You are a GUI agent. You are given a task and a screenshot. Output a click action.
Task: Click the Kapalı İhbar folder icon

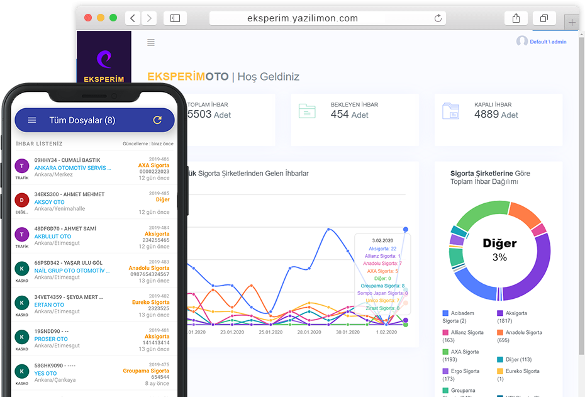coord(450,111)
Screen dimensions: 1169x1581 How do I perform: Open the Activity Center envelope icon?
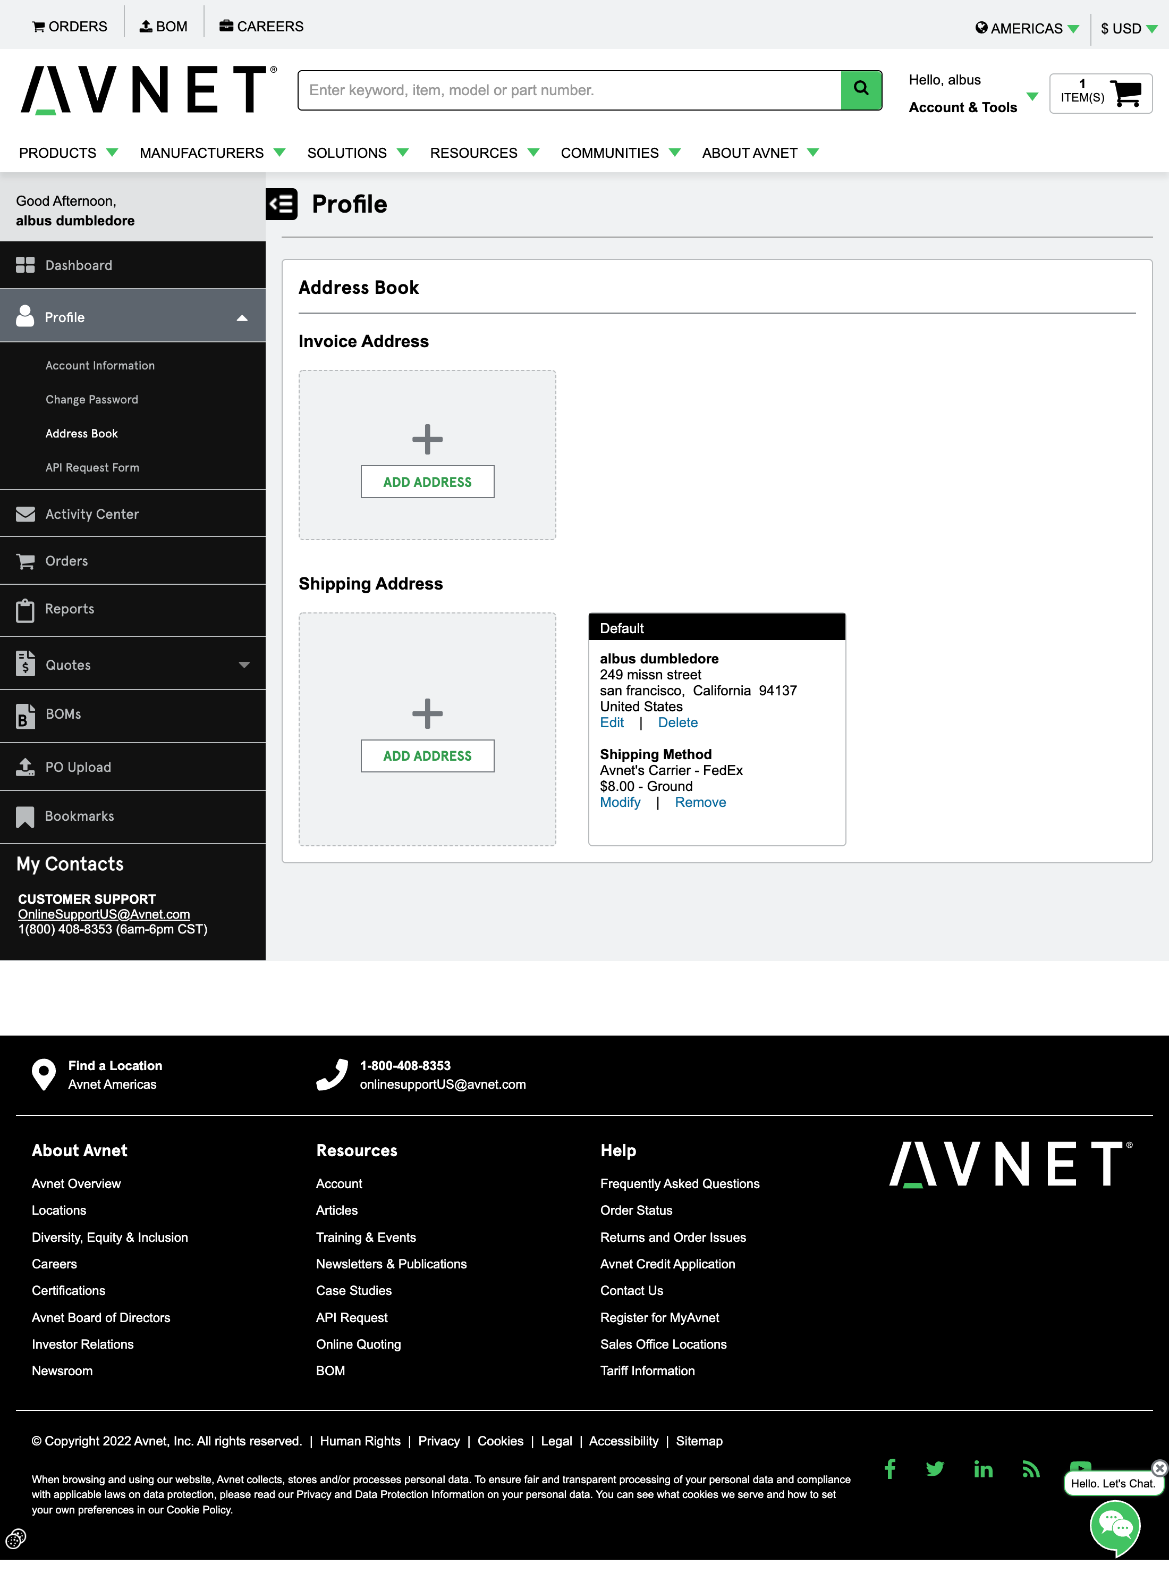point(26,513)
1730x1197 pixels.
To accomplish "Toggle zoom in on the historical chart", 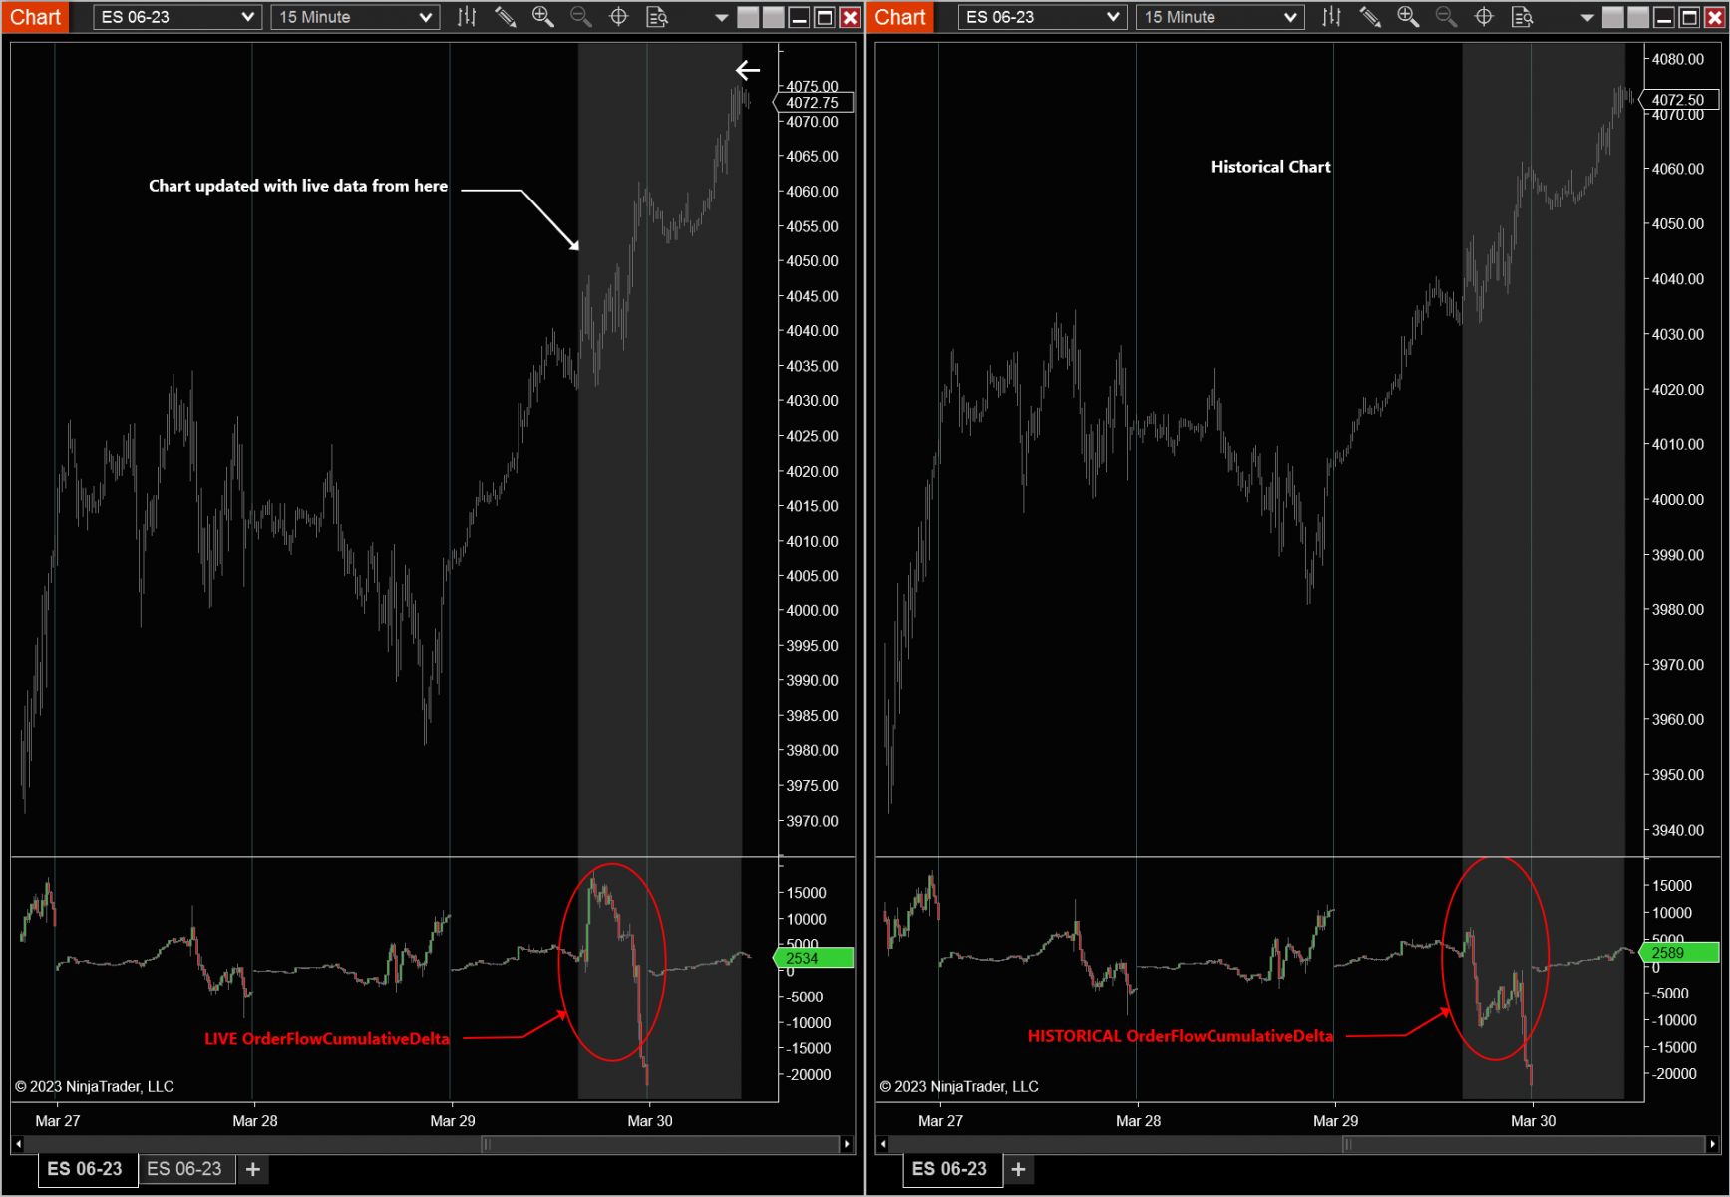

______

→ **EXERCISE TASK**: Update the rows from the line containing "Screen dimensions: 1169x1581" through the end of the rows by changing "envelope icon" to "mail icon" and keeping everything else the same. Return only those lines, and omit the pictures.

→ **EXERCISE OUTPUT**:
Screen dimensions: 1169x1581 How do I perform: Open the Activity Center mail icon?
point(26,513)
1730x1197 pixels.
To accomplish "Toggle zoom in on the historical chart", 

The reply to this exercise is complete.